(Extracted data entries)

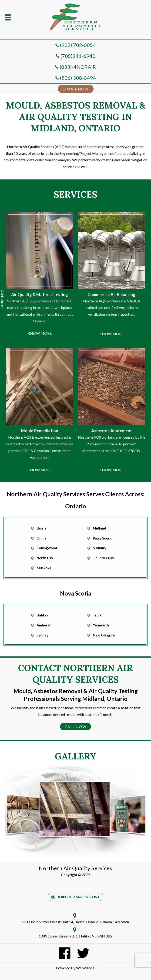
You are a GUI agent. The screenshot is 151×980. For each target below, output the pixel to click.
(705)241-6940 (78, 56)
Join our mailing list (75, 897)
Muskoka (44, 568)
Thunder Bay (103, 558)
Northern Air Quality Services (75, 868)
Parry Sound (102, 538)
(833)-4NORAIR (78, 67)
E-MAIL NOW (76, 89)
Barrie (41, 528)
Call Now (75, 727)
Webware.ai (86, 968)
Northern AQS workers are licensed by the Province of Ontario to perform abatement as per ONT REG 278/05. (111, 444)
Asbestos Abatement (111, 431)
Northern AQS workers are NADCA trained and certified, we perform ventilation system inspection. (111, 307)
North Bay (45, 558)
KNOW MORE (40, 333)
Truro (97, 615)
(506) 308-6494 (78, 78)
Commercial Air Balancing (111, 294)
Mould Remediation (40, 431)
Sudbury (100, 548)
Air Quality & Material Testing (40, 294)
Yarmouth (101, 625)
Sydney (42, 635)
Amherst (43, 625)
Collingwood (47, 548)
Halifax (42, 615)
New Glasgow (104, 635)
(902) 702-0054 (78, 45)
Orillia (41, 538)
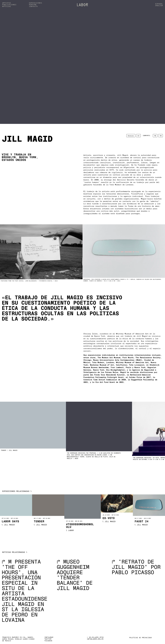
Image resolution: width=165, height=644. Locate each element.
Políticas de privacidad (140, 638)
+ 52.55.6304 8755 (95, 638)
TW (160, 136)
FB (155, 136)
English (159, 6)
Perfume (33, 5)
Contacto (33, 6)
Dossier (131, 136)
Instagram (49, 638)
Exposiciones (36, 3)
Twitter (48, 639)
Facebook (48, 641)
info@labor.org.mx (95, 639)
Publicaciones (9, 5)
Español (159, 4)
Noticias (6, 6)
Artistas (6, 3)
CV (138, 136)
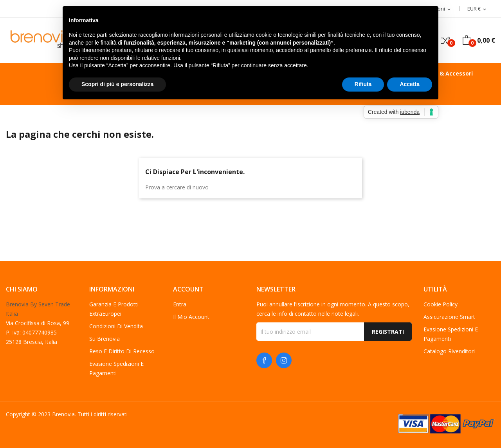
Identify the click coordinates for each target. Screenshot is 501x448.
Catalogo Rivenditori (449, 351)
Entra (180, 304)
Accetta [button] (409, 84)
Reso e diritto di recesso (122, 351)
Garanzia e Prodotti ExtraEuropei (114, 309)
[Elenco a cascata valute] (477, 9)
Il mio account (191, 317)
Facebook (264, 360)
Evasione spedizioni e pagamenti (116, 368)
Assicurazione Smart (449, 317)
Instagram (284, 360)
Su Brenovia (105, 338)
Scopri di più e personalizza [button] (117, 84)
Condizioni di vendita (116, 326)
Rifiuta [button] (363, 84)
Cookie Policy (440, 304)
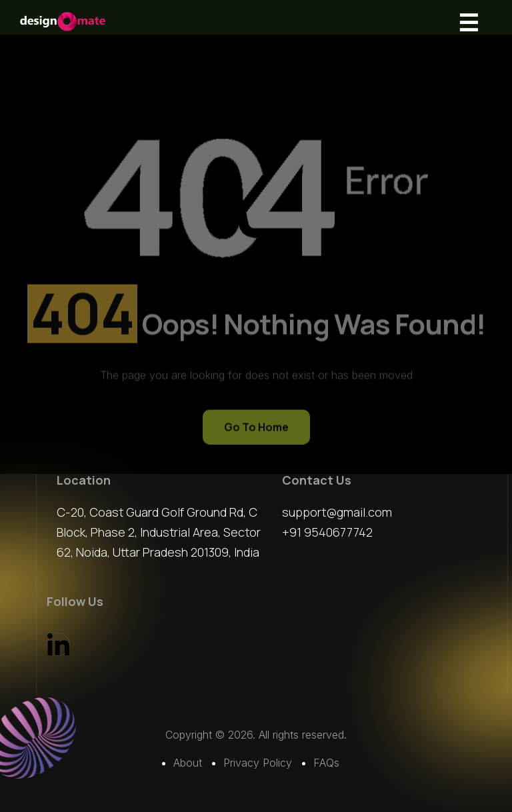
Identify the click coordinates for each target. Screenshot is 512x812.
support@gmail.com (337, 512)
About (187, 763)
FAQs (326, 763)
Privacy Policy (257, 763)
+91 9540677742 (327, 532)
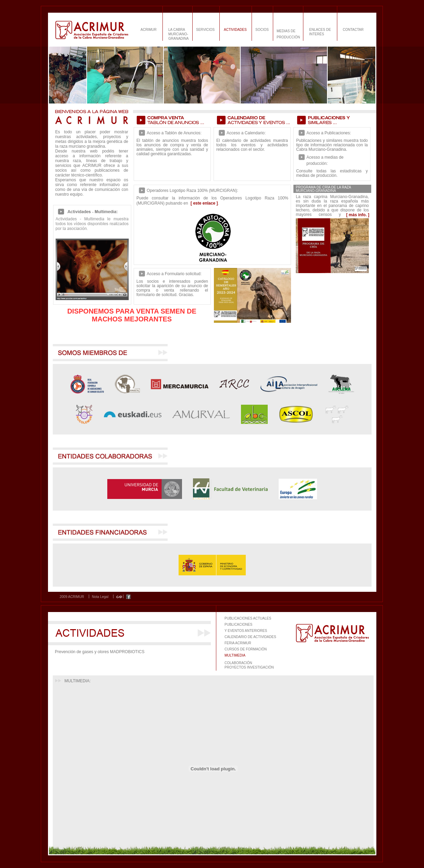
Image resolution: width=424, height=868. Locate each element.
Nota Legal (100, 597)
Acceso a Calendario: (246, 133)
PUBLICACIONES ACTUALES (248, 618)
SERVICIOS (205, 29)
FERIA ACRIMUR (238, 643)
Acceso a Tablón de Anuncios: (174, 133)
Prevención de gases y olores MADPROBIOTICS (99, 652)
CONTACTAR (353, 29)
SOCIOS (262, 29)
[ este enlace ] (204, 203)
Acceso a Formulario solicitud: (174, 274)
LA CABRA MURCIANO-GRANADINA (178, 34)
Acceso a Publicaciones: (329, 133)
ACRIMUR (148, 29)
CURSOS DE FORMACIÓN (245, 649)
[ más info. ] (358, 215)
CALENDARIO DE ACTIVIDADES (250, 637)
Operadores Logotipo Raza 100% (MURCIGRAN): (192, 191)
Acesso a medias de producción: (325, 160)
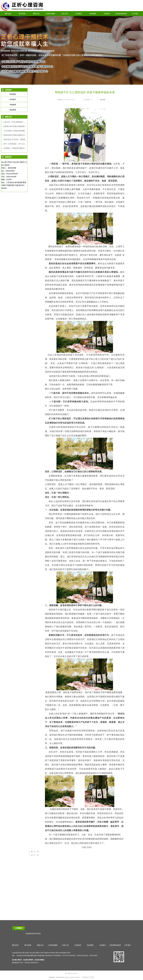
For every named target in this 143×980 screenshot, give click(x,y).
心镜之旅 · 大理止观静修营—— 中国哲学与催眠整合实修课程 (15, 122)
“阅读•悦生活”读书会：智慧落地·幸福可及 (15, 139)
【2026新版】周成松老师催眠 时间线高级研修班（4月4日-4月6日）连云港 (15, 130)
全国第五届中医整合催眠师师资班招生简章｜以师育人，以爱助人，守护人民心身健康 (15, 126)
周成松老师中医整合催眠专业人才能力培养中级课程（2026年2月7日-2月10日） (15, 135)
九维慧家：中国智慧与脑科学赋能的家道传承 (15, 148)
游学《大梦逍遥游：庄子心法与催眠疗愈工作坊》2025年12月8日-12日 (15, 144)
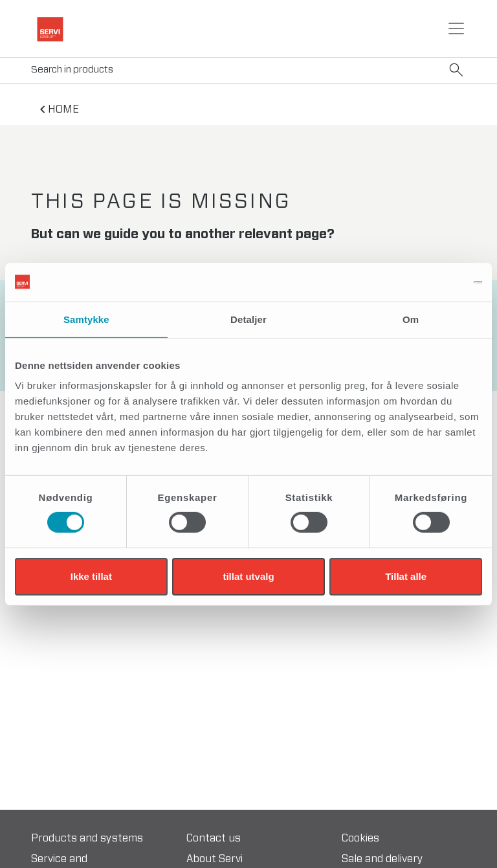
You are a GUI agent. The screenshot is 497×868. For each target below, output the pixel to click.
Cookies (360, 838)
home (63, 109)
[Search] (248, 70)
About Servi (214, 859)
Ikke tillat (91, 576)
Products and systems (87, 838)
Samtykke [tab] (86, 318)
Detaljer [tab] (248, 318)
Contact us (214, 838)
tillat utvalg (248, 576)
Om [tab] (410, 318)
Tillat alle (406, 576)
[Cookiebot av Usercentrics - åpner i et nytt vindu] (425, 282)
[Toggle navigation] (456, 28)
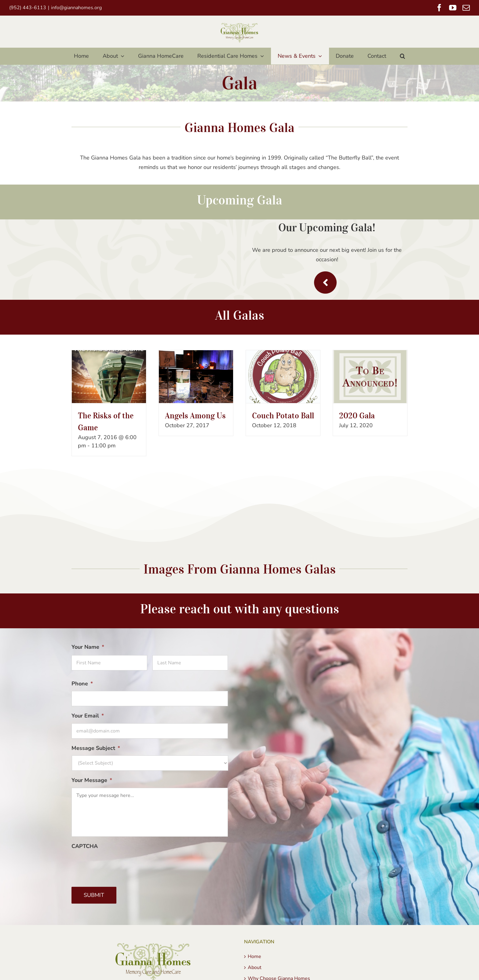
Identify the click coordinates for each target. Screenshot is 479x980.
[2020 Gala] (370, 377)
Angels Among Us (195, 415)
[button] (403, 56)
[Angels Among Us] (196, 377)
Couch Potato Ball (283, 415)
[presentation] (118, 865)
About (255, 967)
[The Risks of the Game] (109, 377)
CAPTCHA (84, 846)
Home (255, 956)
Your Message (92, 780)
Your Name (88, 647)
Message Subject (96, 748)
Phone (82, 684)
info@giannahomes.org (76, 8)
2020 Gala (357, 415)
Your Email (88, 716)
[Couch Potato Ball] (283, 377)
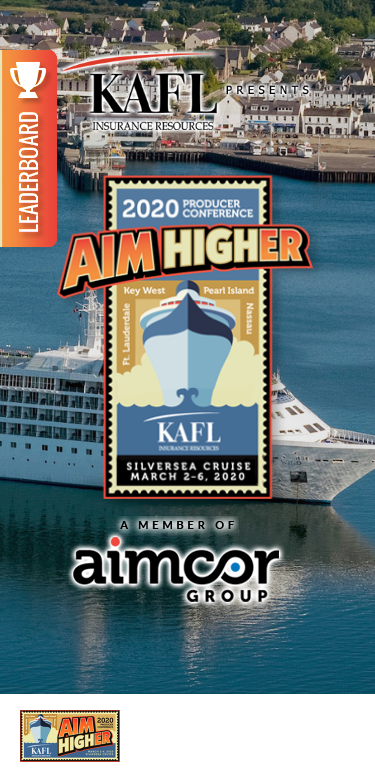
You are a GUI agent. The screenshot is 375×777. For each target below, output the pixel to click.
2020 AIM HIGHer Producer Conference (70, 736)
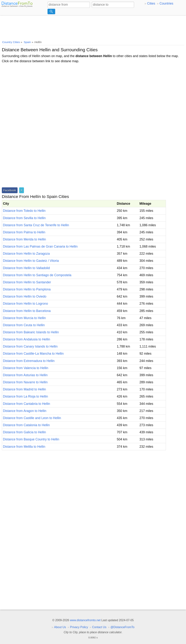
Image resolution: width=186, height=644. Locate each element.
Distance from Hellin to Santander (27, 282)
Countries (166, 4)
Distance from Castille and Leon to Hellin (32, 418)
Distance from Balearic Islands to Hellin (31, 332)
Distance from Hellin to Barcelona (27, 311)
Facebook (10, 190)
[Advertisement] (93, 27)
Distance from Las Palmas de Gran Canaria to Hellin (40, 246)
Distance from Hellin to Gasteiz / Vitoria (31, 261)
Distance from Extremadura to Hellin (29, 361)
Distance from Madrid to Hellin (25, 389)
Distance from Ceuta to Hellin (24, 325)
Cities (151, 4)
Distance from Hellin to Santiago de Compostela (37, 275)
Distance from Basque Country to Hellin (31, 439)
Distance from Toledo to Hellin (24, 211)
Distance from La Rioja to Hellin (25, 396)
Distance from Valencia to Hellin (26, 368)
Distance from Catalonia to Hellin (26, 425)
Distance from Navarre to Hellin (25, 382)
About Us (60, 627)
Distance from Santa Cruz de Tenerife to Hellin (36, 225)
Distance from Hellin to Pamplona (27, 289)
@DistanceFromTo (122, 627)
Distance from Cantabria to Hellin (27, 404)
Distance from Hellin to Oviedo (25, 296)
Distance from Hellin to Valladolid (26, 268)
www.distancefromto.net (85, 620)
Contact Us (99, 627)
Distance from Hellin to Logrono (25, 304)
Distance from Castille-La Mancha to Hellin (33, 354)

> GIVEN TASK: Can you arrange the lines of the material between the lines holding "Instagram (49, 638)" and "Catalogo Rivenditori (449, 351)", inclusive, as a numbered list with blank lines and pictures left out?

> REPLY TO THE TASK:
1. Instagram (49, 638)
2. Exposiciones (36, 3)
3. Twitter (48, 639)
4. Facebook (48, 641)
5. info@labor.org.mx (95, 639)
6. Publicaciones (9, 5)
7. Español (159, 4)
8. Noticias (6, 6)
9. Artistas (6, 3)
10. CV (138, 136)
11. Identify the click coordinates for each target. Screenshot is 501x448.
12. Catalogo Rivenditori (449, 351)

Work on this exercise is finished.